Schwarzfahrer muss in den Knast

Das LG Bautzen meldet mit einer PM vom 25.01.2011:

Schwarzfahrer muss in den Knast
Die 2. Strafkammer unter Vorsitz des Landgerichtspräsidenten Konrad Gatz hat die Berufung des Angeklagten als unbegründet verworfen.
Erstinstanzlich war der Angeklagte wegen fünf Fällen der Leistungserschleichung und einem Fall des Fahrens ohne Fahrerlaubnis zu einer Gesamtfreiheitsstrafe von sechs Monaten ohne Bewährung verurteilt worden.
Der Angeklagte hatte die Berufung auf den Rechtsfolgenausspruch beschränkt und wollte eine milde Strafe. Ihm war jedoch bewusst, dass er keine Bewährung mehr zu erwarten hatte.
Es war jeweils eine Fahrstrecke von 7,5 km zum Fahrpreis i.H.v. 1,90 Euro zurückzulegen. Auf die Frage des Vorsitzenden erklärte der Angeklagte, dass er wohl nun „aus Bequemlichkeit“ in den Knast gehen müsse. Er hätte gut auch mit dem Fahrrad fahren können und habe auch gewusst, dass er unter Bewährung wegen einer einschlägigen Tat stand.
Gegen das Urteil  kann noch Revision zum OLG Dresden eingelegt werden. Mal sehen, ob das geschieht und was das OLG dann daraus macht.

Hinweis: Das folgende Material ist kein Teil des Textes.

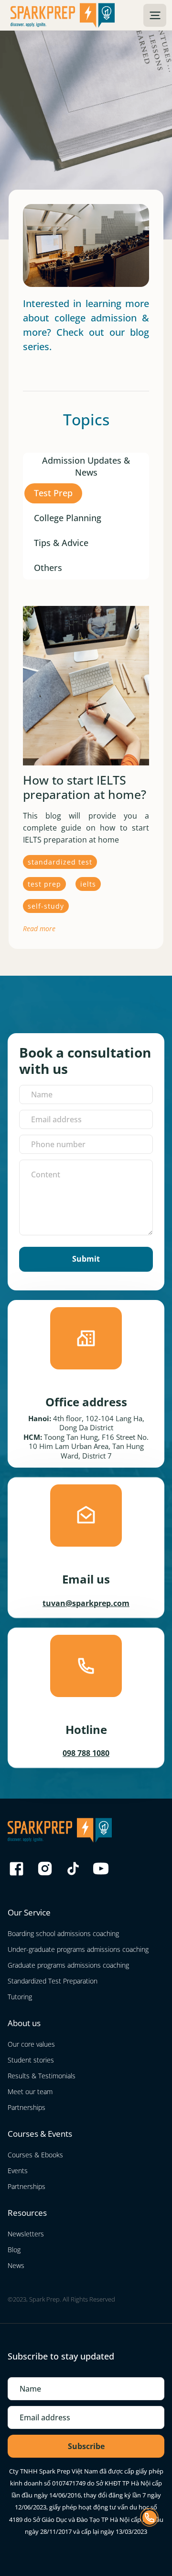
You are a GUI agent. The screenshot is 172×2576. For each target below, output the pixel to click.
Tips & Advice (61, 542)
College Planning (67, 518)
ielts (88, 884)
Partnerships (26, 2107)
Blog (14, 2249)
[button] (154, 15)
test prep (44, 884)
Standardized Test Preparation (52, 1980)
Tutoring (20, 1996)
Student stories (31, 2059)
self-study (46, 906)
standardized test (60, 861)
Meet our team (30, 2091)
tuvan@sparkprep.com (86, 1603)
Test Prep (53, 493)
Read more (39, 928)
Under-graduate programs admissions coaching (78, 1949)
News (16, 2265)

16 Gedanken zu „Schwarzfahrer muss in den Knast

  1. RA Neldner

    Ich muss mich mal wieder als Lektor betätigen und darauf hinweisen, dass der Link zu dem Urteil nicht geht. (Falls den ein solcher Link gewollt ist.)

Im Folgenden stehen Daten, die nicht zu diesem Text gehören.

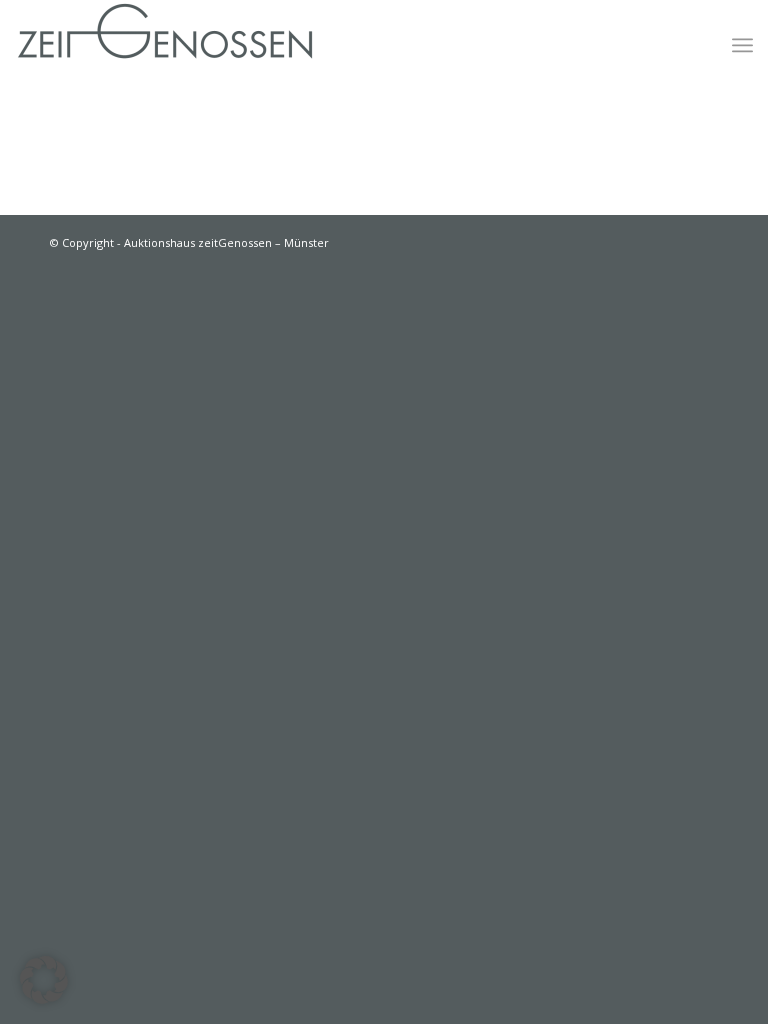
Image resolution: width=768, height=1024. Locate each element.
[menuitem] (742, 45)
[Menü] (742, 45)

    In der Sache spekuliere ich mal, der Angeklagte war mindestens in der ersten Instanz nicht ordentlich verteidigt.

  2. Rolf Franek

    Nicht ordentlich verteidigt ist gut. Ich würde mal spekulieren, dass er gar nicht verteidigt war.

    Andererseits werden in Sachsen mehr und mehr die Schwarzfahrer als Schwerstkriminelle angesehen. Freiheitsstrafe bei Leistungserschleichung ist jedenfalls schon lange kein Einzelfall mehr.

  3. Ein Staatsanwalt

    Überrascht mich wenig. Freiheitsstrafen fürs Schwarzfahren im städtischen ÖPNV (bis zu 2 Monate/Fahrt) bei x-fachen Wiederholungstätern sind im hiesigen Bezirk (eine süddeutsche Staatsanwaltschaft) vollkommen gängig und werden vom OLG auch ohne mit der Wimper zu zucken gehalten.

  4. Schneider

    Om Osten nix Neues. Die waren aus Tradition nie zimperlich mit Strafen, besonders bei Straftaten gegen die öffentliche Ordnung. Man muss sich nur die Wahlergebnisse anschauen, wie viele Nazi- und Ex-SED Anhänger es dort gibt, da weiss man Bescheid.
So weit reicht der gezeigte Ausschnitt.